Phase 00 Labs — Foundations
Four labs that install the four facts everything else stands on: generation is autoregressive and caching makes it linear (lab-01), the cache is memory and memory is the binding constraint (lab-02), logits become tokens through a small exact algorithm (lab-03), and prefill and decode live in opposite performance regimes (lab-04). No GPU, no model downloads — counters, formulas, and numpy. Do them in order; each ends where the next begins.

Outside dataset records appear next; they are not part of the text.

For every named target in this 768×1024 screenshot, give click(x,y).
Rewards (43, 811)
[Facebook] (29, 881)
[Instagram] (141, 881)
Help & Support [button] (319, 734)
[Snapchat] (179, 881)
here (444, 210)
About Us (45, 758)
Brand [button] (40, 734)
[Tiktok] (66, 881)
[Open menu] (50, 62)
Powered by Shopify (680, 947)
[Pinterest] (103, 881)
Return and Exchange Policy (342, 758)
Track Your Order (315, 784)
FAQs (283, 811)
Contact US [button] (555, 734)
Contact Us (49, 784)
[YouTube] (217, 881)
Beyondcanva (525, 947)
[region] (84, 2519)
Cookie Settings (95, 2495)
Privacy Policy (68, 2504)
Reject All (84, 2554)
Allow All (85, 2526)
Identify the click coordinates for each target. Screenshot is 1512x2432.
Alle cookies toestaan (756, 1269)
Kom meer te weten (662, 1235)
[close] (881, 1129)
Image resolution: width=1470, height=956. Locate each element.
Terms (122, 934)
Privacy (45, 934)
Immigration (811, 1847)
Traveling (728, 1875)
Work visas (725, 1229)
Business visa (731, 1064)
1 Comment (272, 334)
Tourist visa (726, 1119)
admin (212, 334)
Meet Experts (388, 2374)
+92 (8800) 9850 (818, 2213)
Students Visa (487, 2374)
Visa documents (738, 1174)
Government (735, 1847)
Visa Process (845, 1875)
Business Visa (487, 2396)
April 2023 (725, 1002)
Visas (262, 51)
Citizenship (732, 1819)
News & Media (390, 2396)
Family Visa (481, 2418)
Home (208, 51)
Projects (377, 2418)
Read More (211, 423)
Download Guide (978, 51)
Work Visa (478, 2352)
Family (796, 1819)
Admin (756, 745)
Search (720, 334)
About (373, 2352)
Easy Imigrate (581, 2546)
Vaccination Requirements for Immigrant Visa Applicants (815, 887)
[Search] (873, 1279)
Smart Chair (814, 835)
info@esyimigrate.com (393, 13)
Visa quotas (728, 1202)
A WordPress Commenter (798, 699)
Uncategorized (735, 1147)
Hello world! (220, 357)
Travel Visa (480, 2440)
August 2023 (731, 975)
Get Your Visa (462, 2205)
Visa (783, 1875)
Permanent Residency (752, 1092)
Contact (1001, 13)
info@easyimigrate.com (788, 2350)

Every lab follows the standard contract: starter.py with TODOs (your work),
solution.py (the reference), test_lab.py (the spec, executable). The default test run
uses solution.py so the suite is always green; set LAB_IMPL=starter to grade yourself.
# Whole phase:
pytest phase-00-foundations/labs -m "not gpu"
# Grade your own work on one lab:
LAB_IMPL=starter pytest phase-00-foundations/labs/lab-01-kv-cache-speedup -q
Contents
- lab-01-kv-cache-speedup
[CPU-OK] - lab-02-kv-memory-calculator
[CPU-OK] - lab-03-sampling-basics
[CPU-OK] - lab-04-prefill-vs-decode
[CPU-OK] - What you can do after this phase
Labs
lab-01-kv-cache-speedup [CPU-OK]
The experiment that motivates the course: implement generation with and without a KV cache, count the work exactly (95 vs 15 units; >100× by n=1000), and prove both produce identical tokens. The O(N²) → O(N) trade that converts compute into memory — and creates the prefill/decode split as a side effect. Skills: why the cache exists; causality makes K/V cacheable; counting beats clocking; the master "optimization changes nothing" invariant.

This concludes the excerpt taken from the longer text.